È l’alba del Novecento, a Ibla, lì dove la vita scorre fiacca sulla campagna stanca; lì dove si accalcano notabili tronfi, mogli tradite e poveri diavoli; lì dove la farmacia Albanese, per tutti «molto più di una chiesa», di colpo rimane orfana di colui che da tanti anni la amministra con riserbo monastico. Quando a succedergli accorre da Napoli un giovane senza passato, accolto da ostilità e diffidenza che piano piano si sciolgono in un cauto abbraccio, il paese prende a pulsare e la farmacia a rivivere. Ad Antonio Fusco, questo il suo nome, toccherà navigare tra rimorsi polverosi e sciatiche ostinatissime, menzogne sottopelle e vizi feroci, amicizie insperate e cicalecci di popolo; e mentre scongiura il passato e insieme ne resta imbrigliato, mentre si gioca tutto con una mano di carte o una mossa di scacchi, lui riscoprirà e farà riscoprire la vita a chi pure «si sente morire da un pezzo». 

Recensione:

Pensavo che questa lettura rientrasse nella mia comfort zone invece si è dimostrata tutt’altra cosa anche se, dopo averla conclusa, non riesco ancora a catalogarla.

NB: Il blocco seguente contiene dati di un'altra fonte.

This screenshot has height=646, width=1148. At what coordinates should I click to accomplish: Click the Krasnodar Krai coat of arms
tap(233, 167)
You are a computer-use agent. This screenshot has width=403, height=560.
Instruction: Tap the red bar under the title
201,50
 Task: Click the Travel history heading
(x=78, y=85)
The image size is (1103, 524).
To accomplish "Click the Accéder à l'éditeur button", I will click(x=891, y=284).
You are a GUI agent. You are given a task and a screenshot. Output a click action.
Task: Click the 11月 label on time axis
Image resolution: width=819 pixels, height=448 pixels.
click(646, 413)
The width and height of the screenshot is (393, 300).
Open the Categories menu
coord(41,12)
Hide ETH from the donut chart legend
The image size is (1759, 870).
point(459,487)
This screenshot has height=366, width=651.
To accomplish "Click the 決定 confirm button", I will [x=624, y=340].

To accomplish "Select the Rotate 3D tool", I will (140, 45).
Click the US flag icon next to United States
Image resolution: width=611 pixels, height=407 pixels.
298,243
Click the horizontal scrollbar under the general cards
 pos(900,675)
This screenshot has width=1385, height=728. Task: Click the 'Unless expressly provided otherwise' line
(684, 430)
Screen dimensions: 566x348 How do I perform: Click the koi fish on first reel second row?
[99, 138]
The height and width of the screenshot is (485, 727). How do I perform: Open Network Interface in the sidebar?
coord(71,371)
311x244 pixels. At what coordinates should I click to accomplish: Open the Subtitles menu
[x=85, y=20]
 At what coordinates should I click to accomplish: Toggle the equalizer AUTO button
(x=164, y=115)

Da una parte ho apprezzato la scrittura di Costanza DiQuattro e le atmosfere create dalla sua penna. Mi sono immedesimata in quel farmacista che ha dovuto sgomitare un po’ per farsi ben volere in paese e che è riuscito a conquistarsi il suo posto.
Dall’altra per la maggior parte del tempo ho detestato profondamente il protagonista. Troppo debole, troppo incline ai vizi, a tratti fragile.
È un libro diverso da “Giuditta e il Monsù”. Qui non troviamo le atmosfere casalinghe, i profumi e i piatti tipici della città. In questo libro viene raccontata la realtà di un paese dove morto il farmacista (un’istituzione dopo il prete e il sindaco) fa la sua comparsa un giovane uomo sconosciuto incaricato di prendere in mano le redini della farmacia. Nessuno sa chi è né da dove viene o perché è lì. Si sa soltanto che è napoletano.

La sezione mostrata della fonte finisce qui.